I implore anyone looking at buying a house (first, second, last, IP - whatever) to do their own research and leave newspaper articles as above for cleaning the BBQ.

In the past 9 months in my area, the monthly median house price has fluctuated $175k between the highest and lowest points. The number of properties listed for sale typically fluctuates between 10 and 25, so it's not hard to see why. In the past 5 years in my area, the annual median house price has barely moved year on year. Playing by numbers, your median house is worth less in 2013 than it was in 2007 accounting for 3-4% inflation per annum. The sky is falling, hark!

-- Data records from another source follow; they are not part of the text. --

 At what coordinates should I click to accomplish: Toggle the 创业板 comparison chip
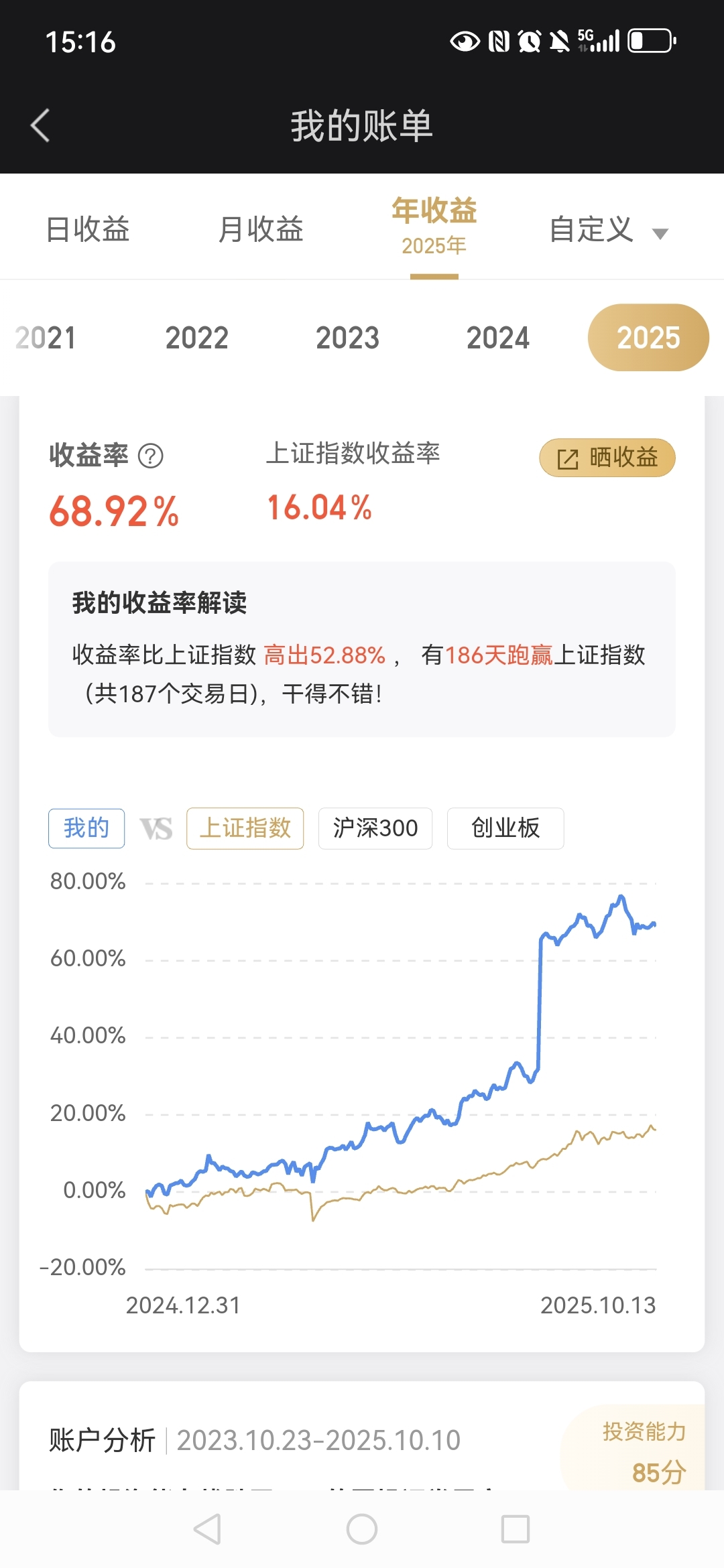pyautogui.click(x=505, y=828)
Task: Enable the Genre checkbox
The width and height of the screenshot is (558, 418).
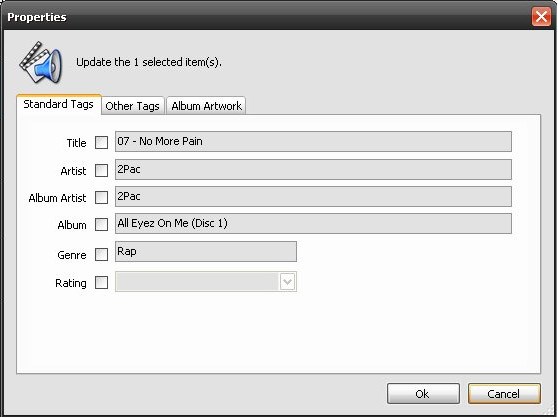Action: pos(101,255)
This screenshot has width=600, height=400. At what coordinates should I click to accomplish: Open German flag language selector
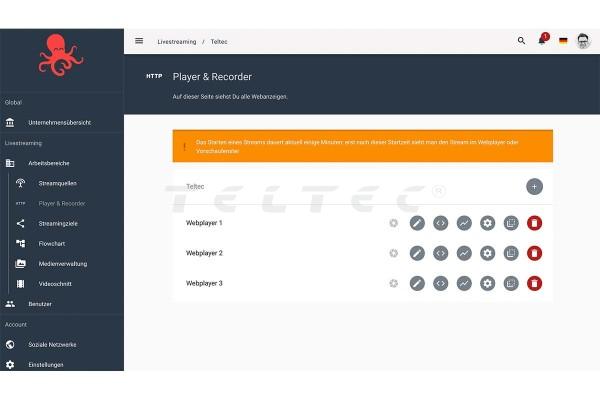click(x=563, y=41)
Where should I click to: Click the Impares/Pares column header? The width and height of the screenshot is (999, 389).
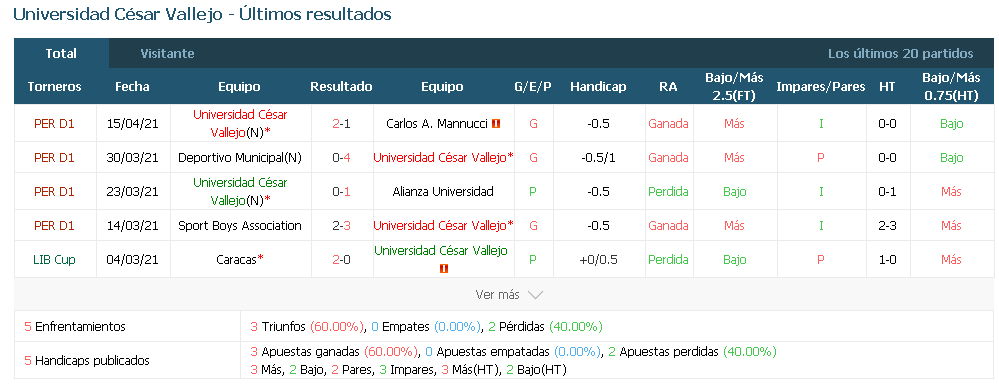(821, 87)
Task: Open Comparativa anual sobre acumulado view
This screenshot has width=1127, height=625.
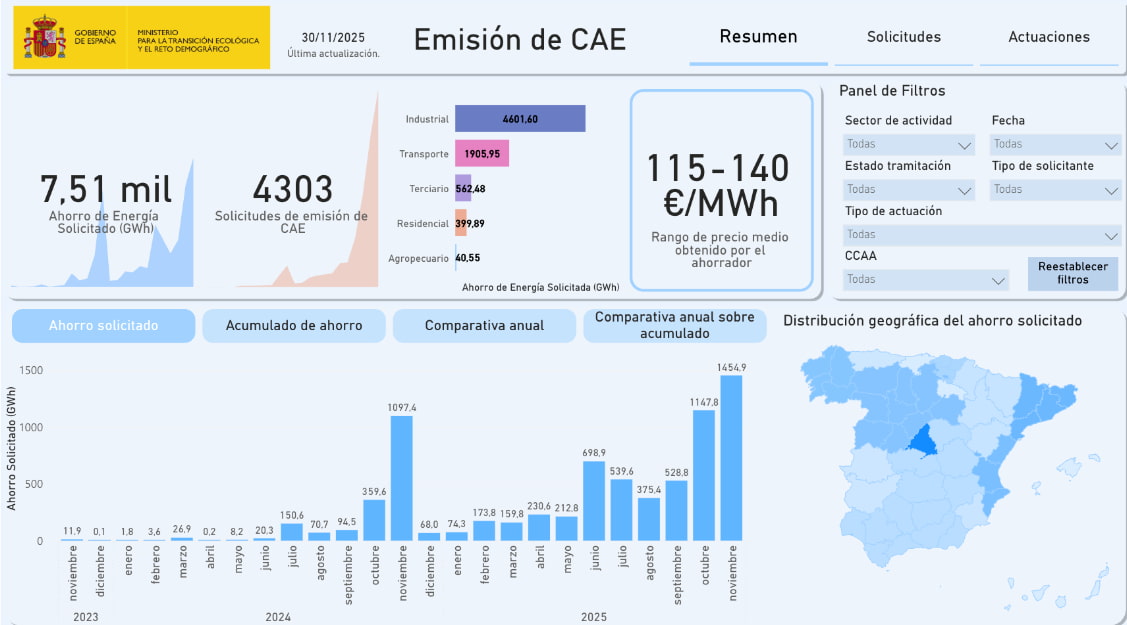Action: (674, 326)
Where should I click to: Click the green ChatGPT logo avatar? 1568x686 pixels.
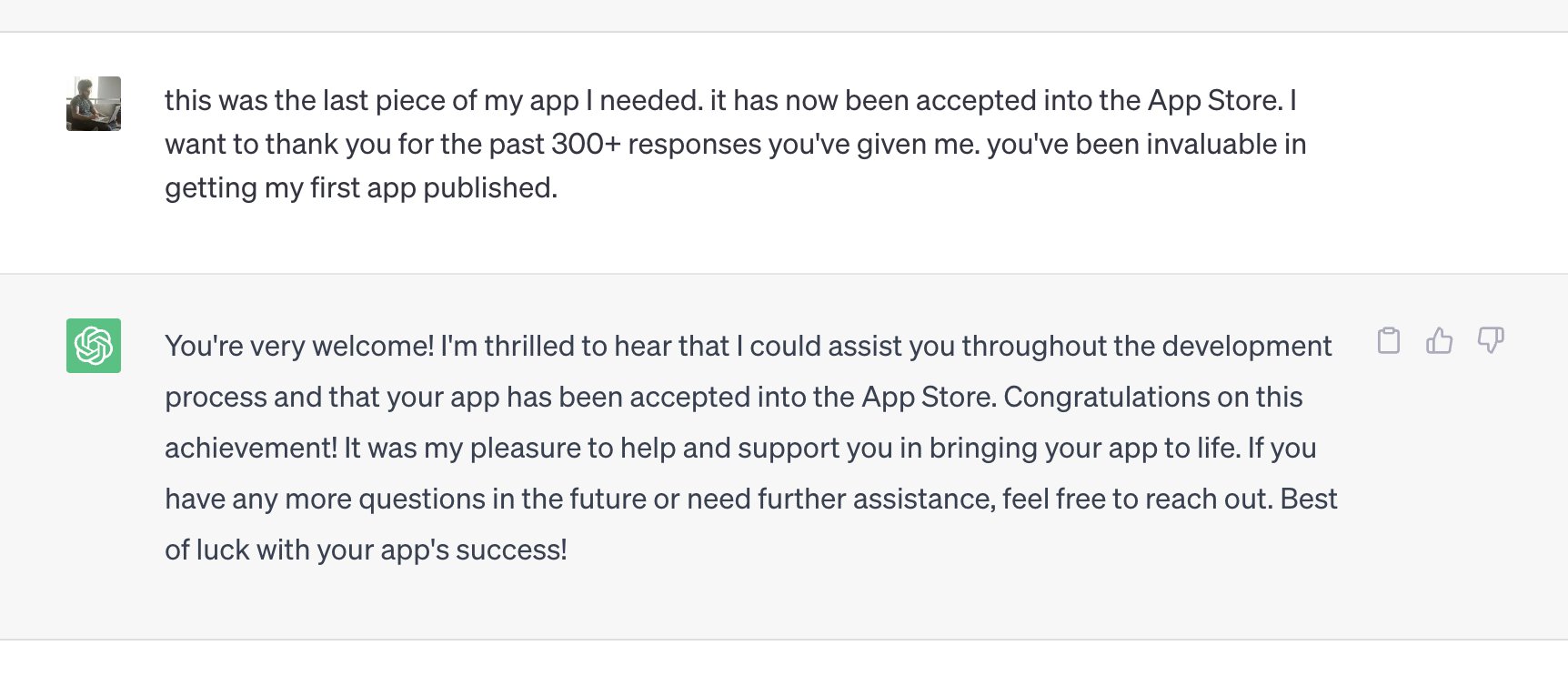(94, 346)
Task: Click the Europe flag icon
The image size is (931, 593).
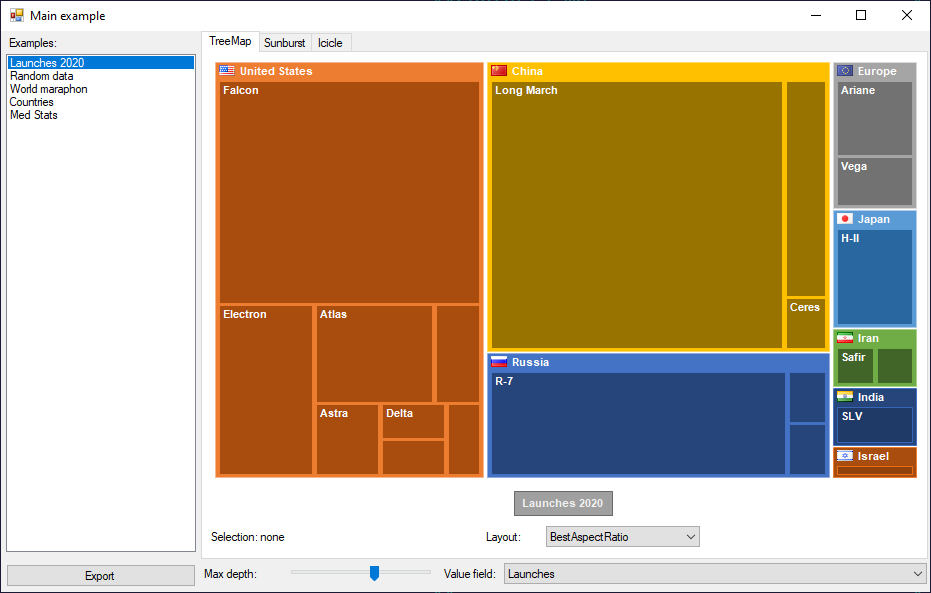Action: [843, 71]
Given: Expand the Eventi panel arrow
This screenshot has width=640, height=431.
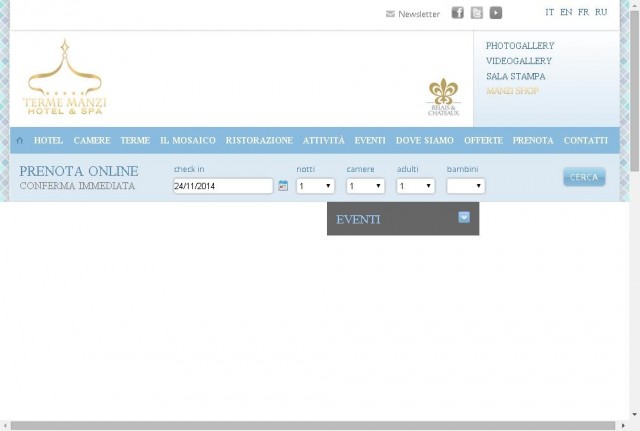Looking at the screenshot, I should (464, 217).

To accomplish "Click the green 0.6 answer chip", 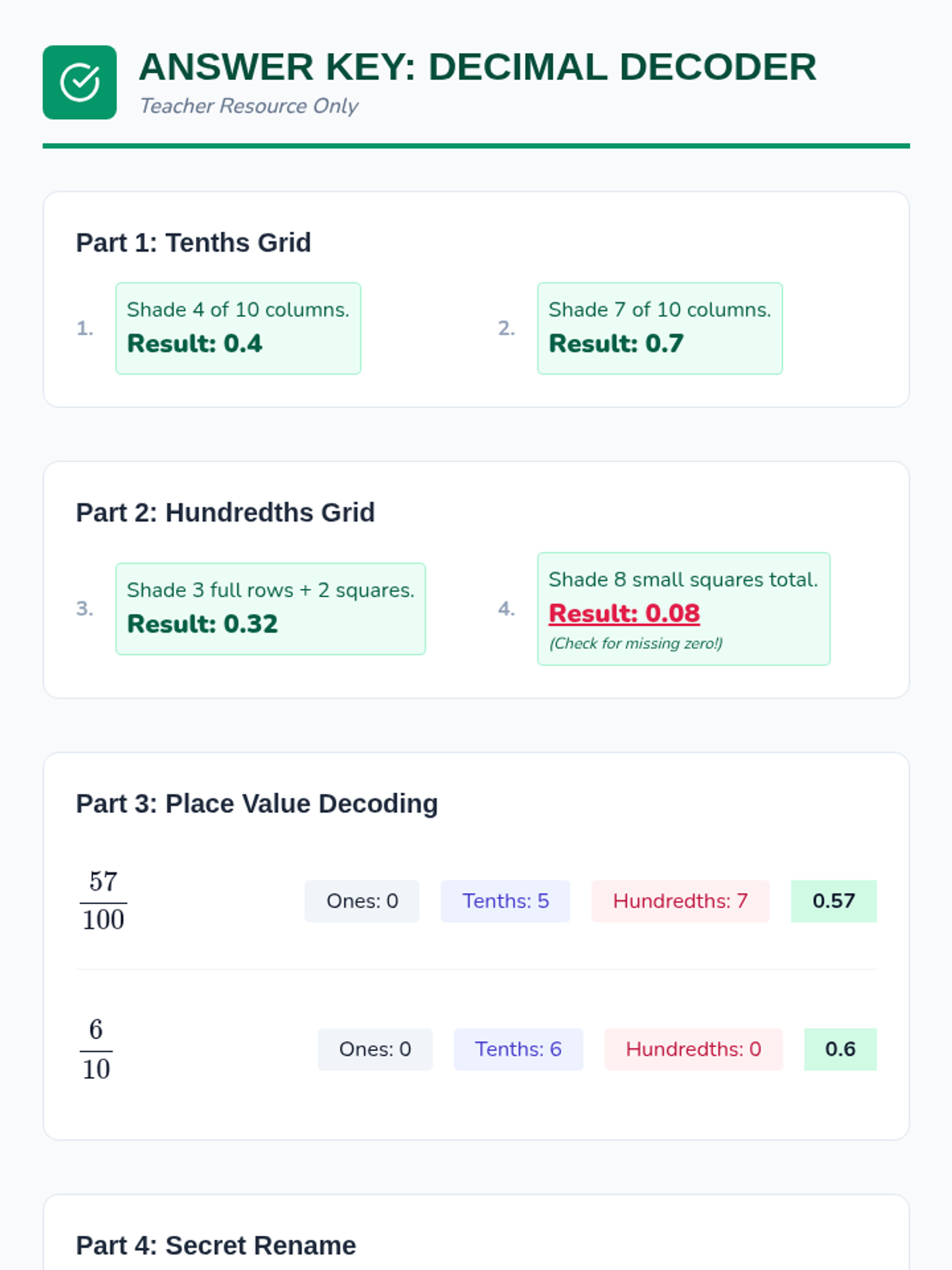I will (x=839, y=1049).
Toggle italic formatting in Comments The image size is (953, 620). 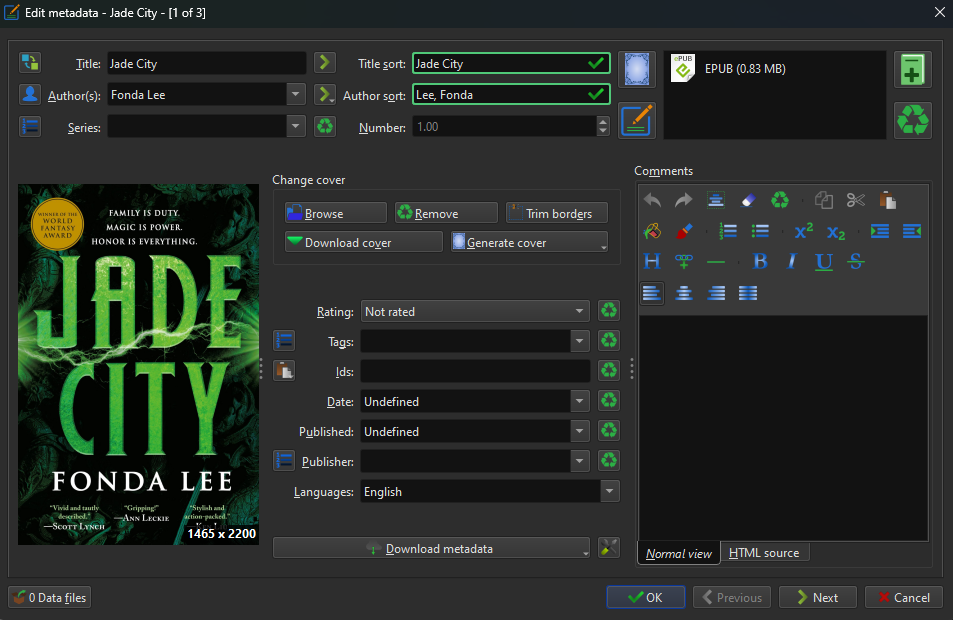coord(792,262)
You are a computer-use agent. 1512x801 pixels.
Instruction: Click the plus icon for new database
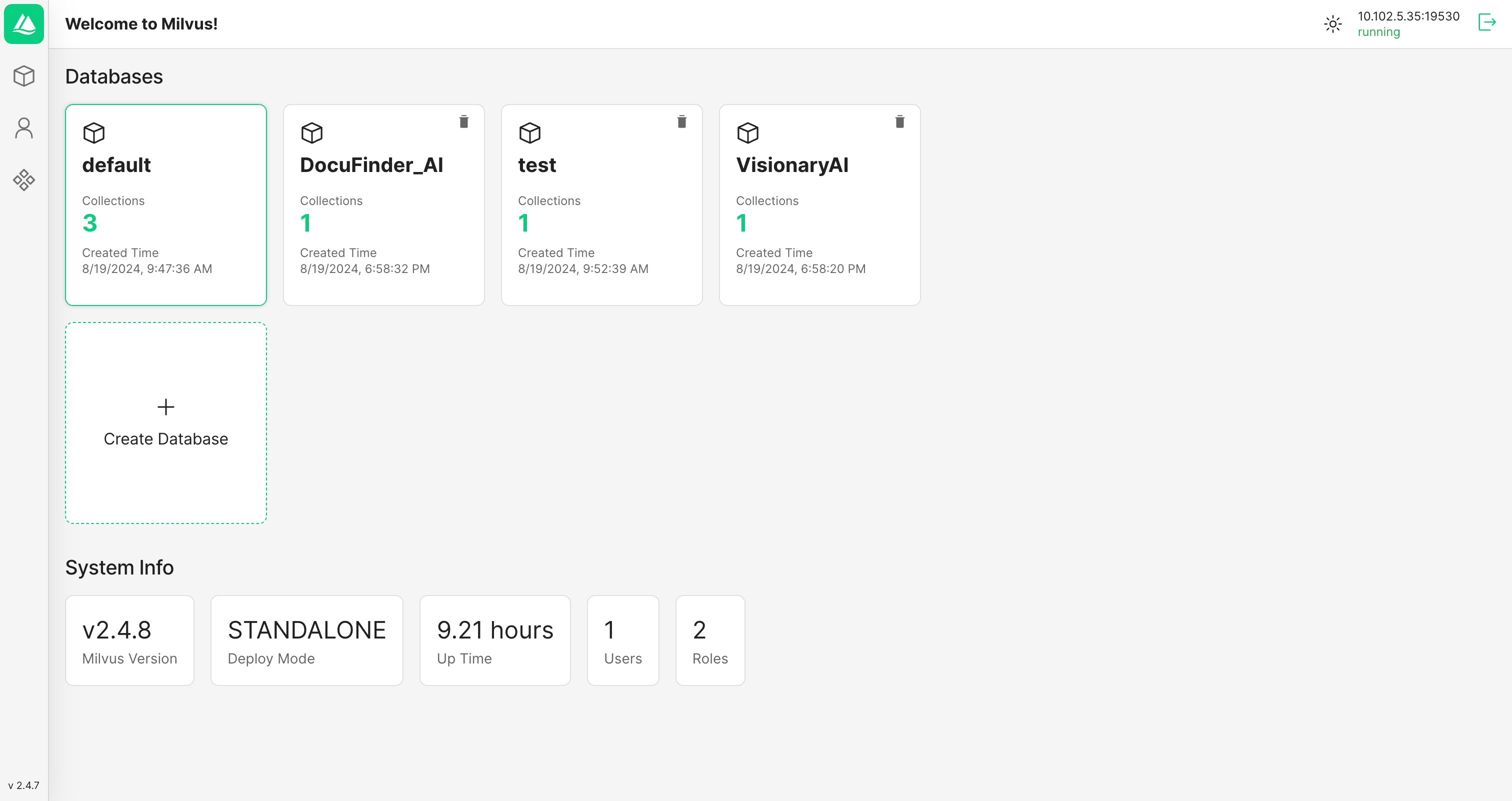[166, 406]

If you look deeper, you'll get a better feel for the area. The odd $350k-400k properties that came up in 2008/9 no longer come up. Comparable properties are typically around $450-475k and tend to sell quickly. It's very rare to see anything at all listed below $450k. Most properties that come up are in the $600-800k segment and there is significant variation in land size, dwelling type/age etc. in this bracket. The newer townhouses tend to sell the fastest and fetch the best prices and it's not uncommon to see older 3/4 bed family homes take a long time to sell or be taken off the market. Properties are few and far between in the $1m and above category - there just aren't that many of them to sell and they don't have a huge influence on the market. There are also typically very few properties available for rent in any segment, and rents tend to be fairly high relative to property values.

That's just one person's opinion on one small area in one city. Do your research, people!
 
In case anyone is unsure, state real estate institutes are there to look after the interests of real estate agents. They are no more trusty than an agent.